Supplied entries:
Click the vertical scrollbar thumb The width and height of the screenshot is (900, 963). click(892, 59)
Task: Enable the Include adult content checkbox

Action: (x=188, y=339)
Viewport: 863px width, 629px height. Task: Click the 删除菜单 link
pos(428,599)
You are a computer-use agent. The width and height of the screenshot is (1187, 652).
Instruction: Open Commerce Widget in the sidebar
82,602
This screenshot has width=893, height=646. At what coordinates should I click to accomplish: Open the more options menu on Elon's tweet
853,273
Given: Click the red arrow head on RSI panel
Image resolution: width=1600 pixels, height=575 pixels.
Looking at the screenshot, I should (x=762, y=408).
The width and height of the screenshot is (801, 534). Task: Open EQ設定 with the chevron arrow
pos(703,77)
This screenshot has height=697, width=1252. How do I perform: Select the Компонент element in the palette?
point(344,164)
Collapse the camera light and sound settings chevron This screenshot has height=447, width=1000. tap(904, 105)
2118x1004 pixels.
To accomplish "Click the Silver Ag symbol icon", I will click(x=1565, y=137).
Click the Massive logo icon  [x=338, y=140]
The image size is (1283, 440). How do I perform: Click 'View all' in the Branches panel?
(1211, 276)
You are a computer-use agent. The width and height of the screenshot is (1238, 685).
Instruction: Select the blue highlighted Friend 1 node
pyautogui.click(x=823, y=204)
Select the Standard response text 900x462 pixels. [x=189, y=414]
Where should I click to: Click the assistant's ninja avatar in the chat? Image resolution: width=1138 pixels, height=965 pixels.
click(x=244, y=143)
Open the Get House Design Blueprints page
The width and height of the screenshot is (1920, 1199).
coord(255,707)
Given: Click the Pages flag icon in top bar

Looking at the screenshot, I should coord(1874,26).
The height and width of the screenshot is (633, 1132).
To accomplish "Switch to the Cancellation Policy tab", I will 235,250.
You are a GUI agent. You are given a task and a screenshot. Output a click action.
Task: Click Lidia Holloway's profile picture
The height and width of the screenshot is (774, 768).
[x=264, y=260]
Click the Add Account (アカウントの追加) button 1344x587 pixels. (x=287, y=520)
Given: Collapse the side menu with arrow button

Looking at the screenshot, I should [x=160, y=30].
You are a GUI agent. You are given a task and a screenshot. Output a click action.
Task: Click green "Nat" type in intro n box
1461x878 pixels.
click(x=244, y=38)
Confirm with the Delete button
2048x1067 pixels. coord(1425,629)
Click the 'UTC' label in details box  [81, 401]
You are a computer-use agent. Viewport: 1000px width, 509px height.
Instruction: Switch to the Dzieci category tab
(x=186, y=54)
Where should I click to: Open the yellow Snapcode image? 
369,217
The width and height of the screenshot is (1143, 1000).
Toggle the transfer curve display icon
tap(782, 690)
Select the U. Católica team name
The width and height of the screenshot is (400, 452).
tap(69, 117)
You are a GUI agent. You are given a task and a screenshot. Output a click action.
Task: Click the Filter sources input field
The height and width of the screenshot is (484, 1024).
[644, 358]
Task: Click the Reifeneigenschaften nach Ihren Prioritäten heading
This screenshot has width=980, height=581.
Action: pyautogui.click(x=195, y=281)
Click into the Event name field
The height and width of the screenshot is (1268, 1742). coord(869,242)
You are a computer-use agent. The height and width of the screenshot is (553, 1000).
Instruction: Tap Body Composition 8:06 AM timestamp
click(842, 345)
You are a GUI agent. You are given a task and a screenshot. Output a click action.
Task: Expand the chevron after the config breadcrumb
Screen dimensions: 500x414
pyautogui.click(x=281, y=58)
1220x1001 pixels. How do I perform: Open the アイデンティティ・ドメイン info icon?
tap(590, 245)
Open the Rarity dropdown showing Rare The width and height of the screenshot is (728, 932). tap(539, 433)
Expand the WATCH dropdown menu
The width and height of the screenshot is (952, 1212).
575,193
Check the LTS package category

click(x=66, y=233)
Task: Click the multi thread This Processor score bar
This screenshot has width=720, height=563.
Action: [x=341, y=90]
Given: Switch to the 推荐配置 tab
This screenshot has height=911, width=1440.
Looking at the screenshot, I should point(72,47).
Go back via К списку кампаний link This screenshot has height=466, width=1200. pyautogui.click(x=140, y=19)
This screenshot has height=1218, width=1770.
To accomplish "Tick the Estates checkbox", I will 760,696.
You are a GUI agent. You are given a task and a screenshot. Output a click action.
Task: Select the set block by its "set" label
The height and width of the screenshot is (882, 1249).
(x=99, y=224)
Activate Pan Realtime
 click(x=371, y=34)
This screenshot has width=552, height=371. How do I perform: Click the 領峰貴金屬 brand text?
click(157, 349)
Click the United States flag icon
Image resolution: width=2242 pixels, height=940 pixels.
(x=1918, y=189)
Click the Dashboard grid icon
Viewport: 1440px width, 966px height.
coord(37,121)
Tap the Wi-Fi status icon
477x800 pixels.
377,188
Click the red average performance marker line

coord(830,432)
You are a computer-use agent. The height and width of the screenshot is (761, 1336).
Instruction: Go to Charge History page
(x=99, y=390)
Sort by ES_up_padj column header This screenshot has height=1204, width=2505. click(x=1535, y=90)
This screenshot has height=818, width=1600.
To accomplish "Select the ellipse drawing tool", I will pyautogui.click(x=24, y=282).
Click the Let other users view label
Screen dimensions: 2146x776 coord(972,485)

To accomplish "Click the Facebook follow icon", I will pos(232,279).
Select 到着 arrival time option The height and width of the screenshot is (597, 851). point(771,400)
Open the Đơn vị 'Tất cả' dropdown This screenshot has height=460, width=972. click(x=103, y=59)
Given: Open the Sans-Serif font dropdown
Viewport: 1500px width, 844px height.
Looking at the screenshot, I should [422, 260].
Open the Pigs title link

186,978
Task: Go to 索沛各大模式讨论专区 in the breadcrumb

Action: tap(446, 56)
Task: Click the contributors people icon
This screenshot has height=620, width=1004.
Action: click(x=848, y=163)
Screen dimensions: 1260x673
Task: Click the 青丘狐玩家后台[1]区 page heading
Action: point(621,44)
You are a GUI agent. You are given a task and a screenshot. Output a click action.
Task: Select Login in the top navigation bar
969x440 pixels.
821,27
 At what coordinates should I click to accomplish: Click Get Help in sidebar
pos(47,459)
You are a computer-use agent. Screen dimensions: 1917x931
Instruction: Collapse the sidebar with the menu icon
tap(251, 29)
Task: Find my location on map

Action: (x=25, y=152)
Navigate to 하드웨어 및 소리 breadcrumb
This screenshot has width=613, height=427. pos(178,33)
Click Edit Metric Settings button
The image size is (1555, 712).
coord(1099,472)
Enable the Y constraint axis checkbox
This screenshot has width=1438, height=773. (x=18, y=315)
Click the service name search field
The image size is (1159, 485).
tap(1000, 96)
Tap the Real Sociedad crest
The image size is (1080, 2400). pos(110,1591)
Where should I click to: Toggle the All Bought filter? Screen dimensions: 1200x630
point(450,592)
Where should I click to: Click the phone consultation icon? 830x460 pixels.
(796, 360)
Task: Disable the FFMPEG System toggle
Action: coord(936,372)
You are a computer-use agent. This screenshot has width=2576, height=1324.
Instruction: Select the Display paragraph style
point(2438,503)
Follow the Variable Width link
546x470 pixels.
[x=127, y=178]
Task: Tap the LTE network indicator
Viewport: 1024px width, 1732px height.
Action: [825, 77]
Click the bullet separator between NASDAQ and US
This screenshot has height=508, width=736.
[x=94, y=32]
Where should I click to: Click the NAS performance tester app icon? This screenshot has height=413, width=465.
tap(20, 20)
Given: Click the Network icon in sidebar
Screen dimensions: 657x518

Task item:
Reproduce every line above that contains the string "computer".

Exercise response:
You are a computer-use agent. The width and height of the screenshot is (1187, 652).
You are a computer-use agent. The width and height of the screenshot is (1238, 685).
You are a computer-use agent. Viewport: 1000px width, 509px height.
You are a computer-use agent. The height and width of the screenshot is (553, 1000).
You are a computer-use agent. The height and width of the screenshot is (761, 1336).
You are a computer-use agent. Screen dimensions: 1917x931
You are a computer-use agent. This screenshot has width=2576, height=1324.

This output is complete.